The revival is disorganized. Music starts whenever more than one drum is
present and winds up when the drums leave. Food is communal. Recycling is
encouraged. Pierced body parts, hemp, backless tops and drug pipes are
everywhere. The smoke from cigarettes  --  traditional and marijuana  --
wafts through the crowd. After three years of the tradition, crowds can
grow to 500 in the height of the summer.

Police on bicycles sweep by periodically to check the circle. Undercover
officers infiltrate the crowd to gather information about gangs and drugs.

Sunday, an undercover officer witnessed a drug sale, police say. When two
uniformed bicycle officers attempted an arrest, the suspect asked other
circle participants for help. The crowd surrounded the officers and
threatened them, police say, and the two backed away. Later, SWAT officers
and reinforcements arrived and cleared the park, with nightsticks and guns

"Everyone overreacted," says Councilwoman Deeda Seed. "Clearly the people
in the drum circle shouldn't have forced police officers out of the park.
But then I wonder why we called in SWAT teams."

Adds Councilman Roger Thompson: "It's always a balancing act."

Police Chief Ruben Ortega on Sunday compared the Liberty Park drum circle
with troubled Pioneer Park, where drug-dealing and loitering drove
Corradini to forcibly scour the block three years ago. Corradini closed
that park for a month for maintenance and hired security officers to
oversee the 10 acres when it reopened. Patrols still sweep through the
park, rousting sleeping transients.

Christensen says administrators and police decided to send a zero-tolerance
message to the drum circlers. "The idea was to get a handle on it in the
spring," she says.

Council Chairman Keith Christensen refuses to second-guess police tactics.
"It's appropriate that we send a strong signal that if we find drug
activity, we deal with it and deal with it quickly," he says.

But other council members fear police were heavy-handed.

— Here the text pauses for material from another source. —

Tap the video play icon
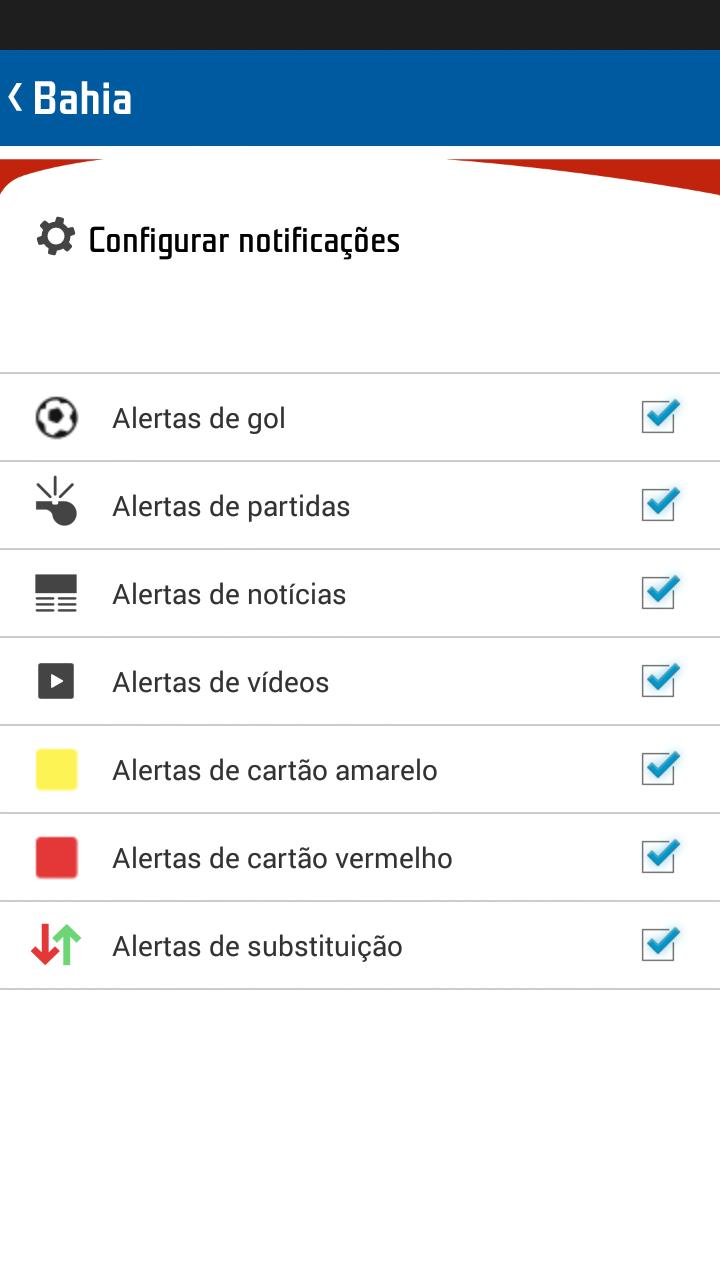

"There had to have been some other means," says Councilwoman Joanne Milner.
"We didn't need to go in there with billy clubs. It reminded me of the war
protests of the '60s and '70s. I just didn't want to see that."

Mayoral candidates point to Sunday's clash as evidence of problems in Salt
Lake City's administration and Police Department.

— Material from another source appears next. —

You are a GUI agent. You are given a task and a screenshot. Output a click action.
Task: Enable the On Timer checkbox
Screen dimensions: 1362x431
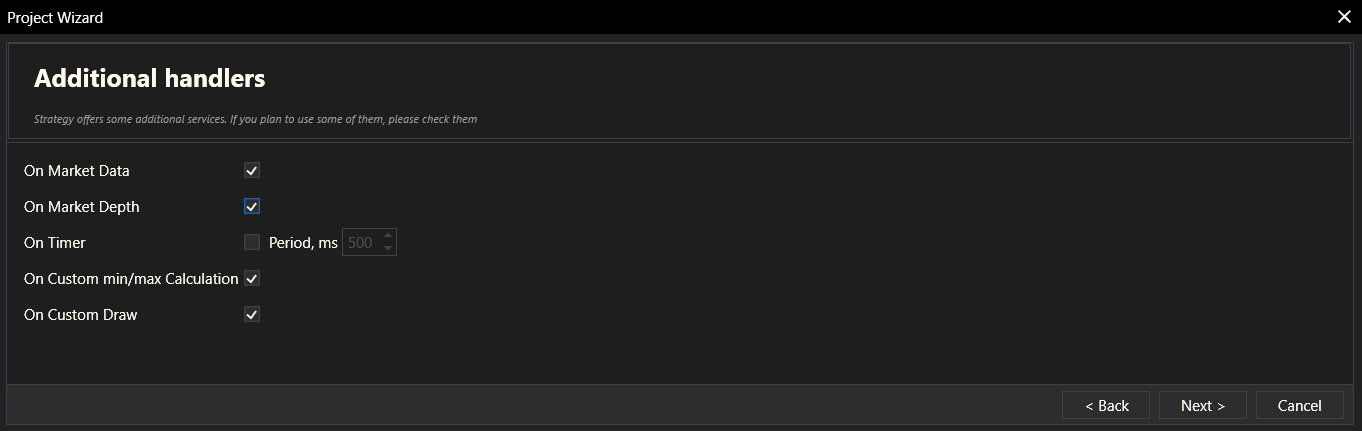pyautogui.click(x=252, y=243)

Attorney Ross "Rocky" Anderson, former Salt Lake County Commissioner Jim
Bradley and former Centro Civico Mexicano Director John Renteria have made
their disillusionment with the chief clear, intimating Ortega is in danger
of losing his job if they are elected. State Rep. Dave Jones is equally
skeptical of the chief's crime-fighting policies, but stops short of
promising to fire him. Community and Economic Development Director Stuart
Reid unabashedly backs Ortega.

"The police did what they needed to do to make sure both the park patrons
and the officers were safe," Reid says. "When you're dealing with these
kinds of incidents, it's better to have enough people on the ground to
create a show of force that perpetrators of crime cannot confront."

But Jones blames an absent Corradini for Sunday's "riot." He says an active
mayor would have arranged a meeting with circlers and police to explain
expectations and establish mutually understood rules of conduct. "But we
have an absentee mayor and a crisis on hand," Jones says.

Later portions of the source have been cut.